To prevent overdose death in the period directly following prison release, it is important that there is continuity of treatment in the community.

moderate quality evidence

Drug court programmes (in the United States, where the vast majority of studies have been conducted) can help people achieve financial independence and find employment or enrol in education and reduce recidivism.

lower quality evidence

There is some evidence that quasi-coercive treatment involving programmes diverting people with drug problems from the criminal justice system can be as effective as voluntary treatment.

lower quality evidence

Psychosocial treatments reduce the re-incarceration rates in female drug-using offenders.

lower quality evidence

For opioid-dependent offenders the use of naltrexone seems to help to reduce their re-incarceration rates.

lower quality evidence

Education and training interventions with take-home naloxone provision help to decrease overdose-related deaths after release from prison.

lower quality evidence


  • speedometer at highHigh quality evidence— one or more up-to-date systematic reviews that include high-quality primary studies with consistent results. The evidence supports the use of the intervention within the context in which it was evaluated.
  • speedometer at mediumModerate quality evidence— one or more up-to-date reviews that include a number of primary studies of at least moderate quality with generally consistent results. The evidence suggests these interventions are likely to be useful in the context in which they have been evaluated but further evaluations are recommended.
  • speedometer at lowLow quality evidence— where there are some high or moderate quality primary studies but no reviews available OR there are reviews giving inconsistent results. The evidence is currently limited, but what there is shows promise. This suggests these interventions may be worth considering, particularly in the context of extending services to address new or unmet needs, but should be evaluated.
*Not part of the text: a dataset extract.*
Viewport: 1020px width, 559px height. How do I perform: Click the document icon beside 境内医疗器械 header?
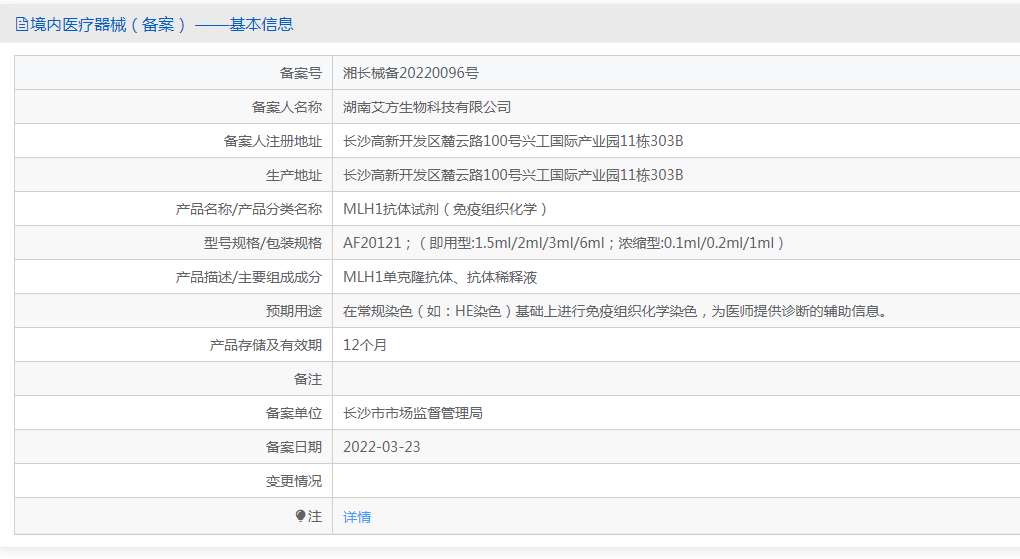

Implications for policy and practice


  • The principles of equivalence of care and continuity of care require the provision of the same range of evidence-based interventions for people with drug problems in prison as in the community, provided by staff properly qualified for treating addiction (whether prison staff or outside professionals), and mechanisms to ensure continuity of treatment; this is especially important for those incarcerated for short periods.
  • Preparation for release should include activities to support social reintegration and training on overdose prevention — the provision of take-home naloxone should be considered.
  • Alternatives to punishment are recognised in the international conventions as a potentially valuable option for offenders with drug problems.


  • Prison settings may provide an opportunity to have a significant impact on morbidity, mortality and public health. Firstly, by engaging people with opioid problems in treatment, their illicit opioid use and risk behaviours in prison and overdose risks on release may be reduced. Secondly, by offering testing for infectious diseases to everybody on entry to prison and following up with treatment as needed.
  • Increasing the use of alternatives to punishment through review of the regulations that govern their application and addressing public and professional attitudes to their use may have the potential for improving long-term outcomes and reducing criminal justice expenditure.
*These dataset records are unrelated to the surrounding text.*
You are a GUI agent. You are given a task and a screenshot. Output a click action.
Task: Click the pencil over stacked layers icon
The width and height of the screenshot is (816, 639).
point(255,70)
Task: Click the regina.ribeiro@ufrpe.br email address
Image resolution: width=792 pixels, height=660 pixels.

  • UN/WHO guidance recommends the provision of harm reduction measures (needle and syringe programmes, condom distribution, safe tattoos) in prison, but this is currently rare — scaling up these programmes could make an important contribution to health improvement.
  • Studies are needed to improve the evidence base around alternatives to punishment, with particular attention being paid to the groups that can most benefit from these, and the stages in the criminal justice process at which they are best applied.